I have hitherto abstained from discussing the question as to whether the process of the formation of polar bodies may require an interpretation which is entirely different from that which I have given it, whether it may receive a purely morphological interpretation.

In former times it could only be regarded as of purely phyletic significance: it could only be looked upon as the last remnant of a process which formerly possessed some meaning, but which is now devoid of any physiological importance. We are indeed compelled to admit that a process does occur in connexion with the true polar bodies of animal eggs, which we cannot explain on physiological grounds; I mean the division of the polar bodies after they have been expelled from the egg. In many animals the two polar bodies divide again after their expulsion, so as to form four bodies, which distinctly possess the structure of cells, as Trinchese observed in the case of gastropods. But, in the first place, this second division does not always take place, and, secondly, it is very improbable that a process which occurs during the first stage of ontogeny, or more properly speaking, before the commencement of ontogeny, and which is, therefore, a remnant of some excessively ancient phyletic stage, would have been retained up to the present day unless it possessed some very important physiological significance. We may safely maintain that it would have disappeared long ago if it had been without any physiological importance. Relying on our knowledge of the slow and gradual, although certain, disappearance, in the course of phylogeny, of organs which have lost their functions, and of processes which have become meaningless, we are compelled to regard the process of the formation of polar bodies as of high physiological importance. But this view does not exclude the possibility that the process possessed a morphological meaning also, and I believe that we are quite justified in attempting (as Bütschli ^[154] has recently done) to discover what this morphological meaning may have been.

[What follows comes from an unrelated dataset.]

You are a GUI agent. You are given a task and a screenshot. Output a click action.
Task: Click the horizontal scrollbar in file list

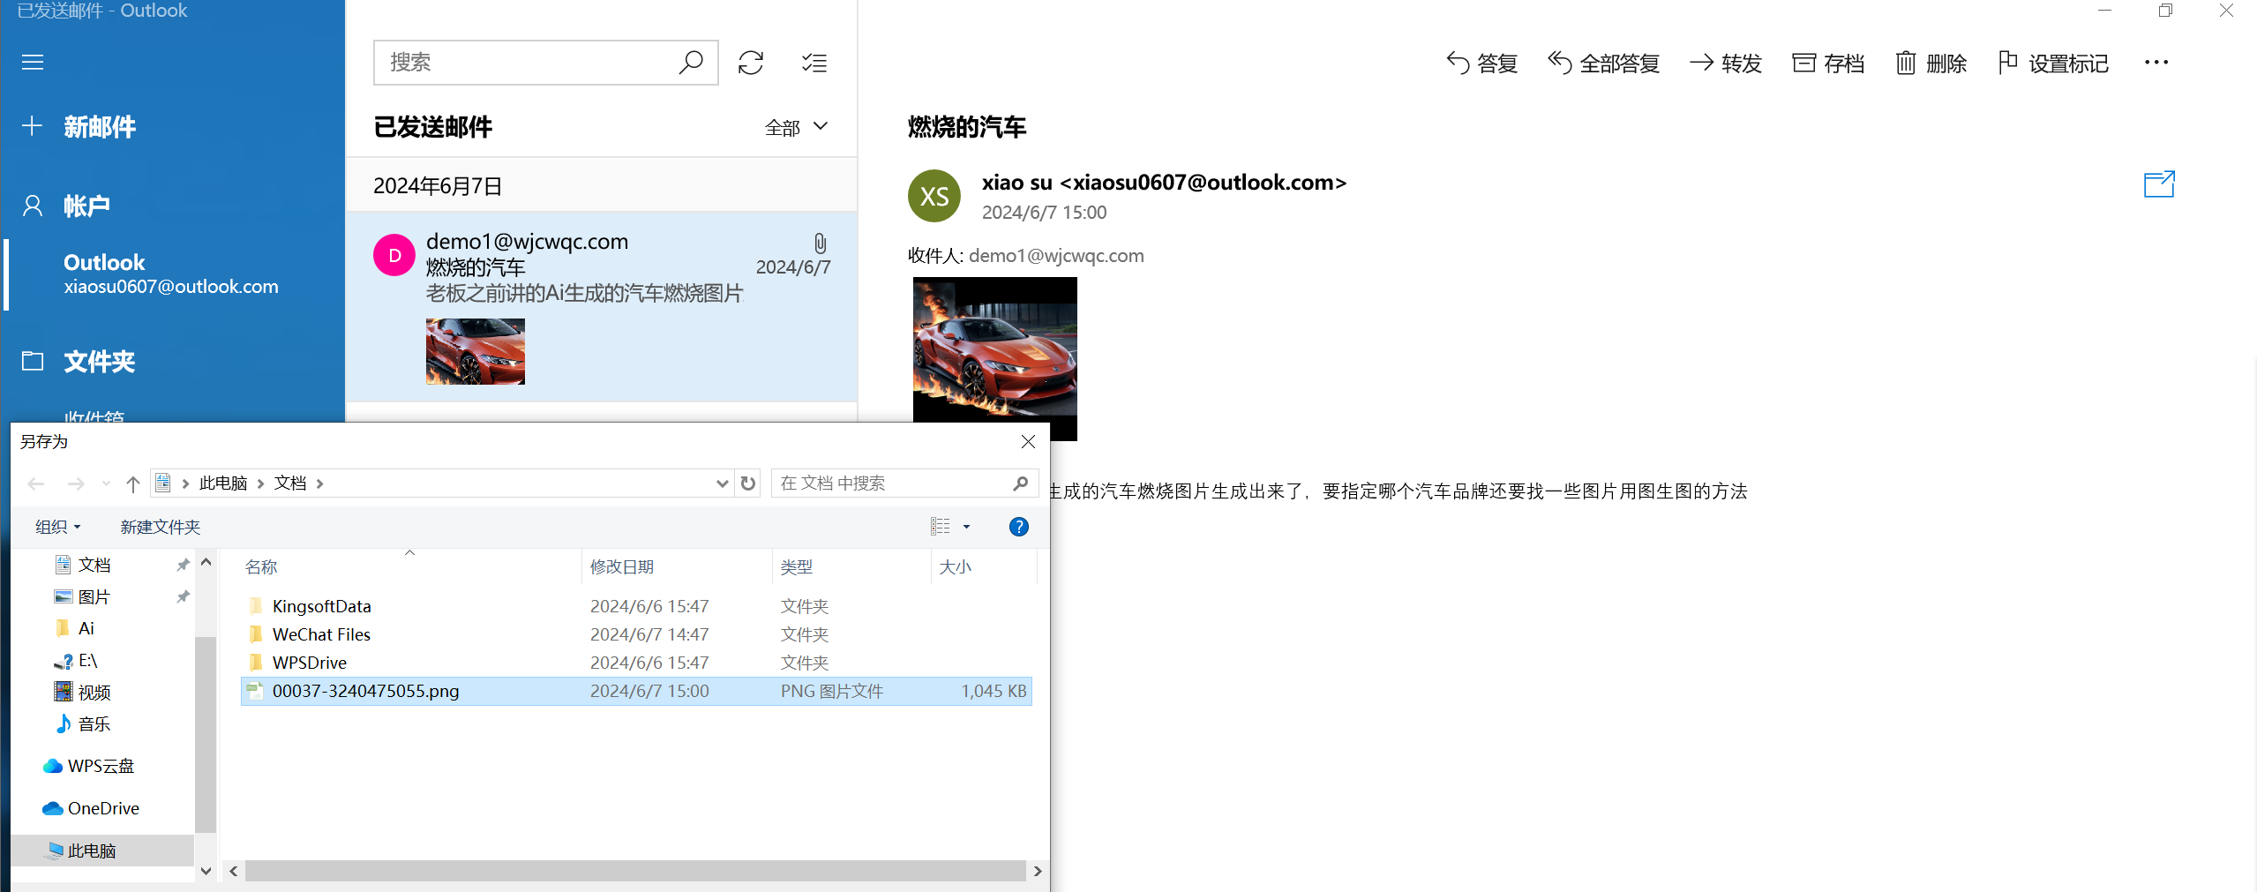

Should it be finally proved that the expulsion of polar bodies is nothing more than the removal of histogenetic nucleoplasm from the germ-cell, the opinion (which is so intimately connected with the theory of the continuity of the germ-plasm) that a re-transformation of specialised idioplasm into germ-plasm cannot occur, would be still further confirmed; for we do not find that any part of an organism is thrown away simply because it is useless: organs that have lost their functions are re-absorbed, and their material is thus employed to assist in building up the organism.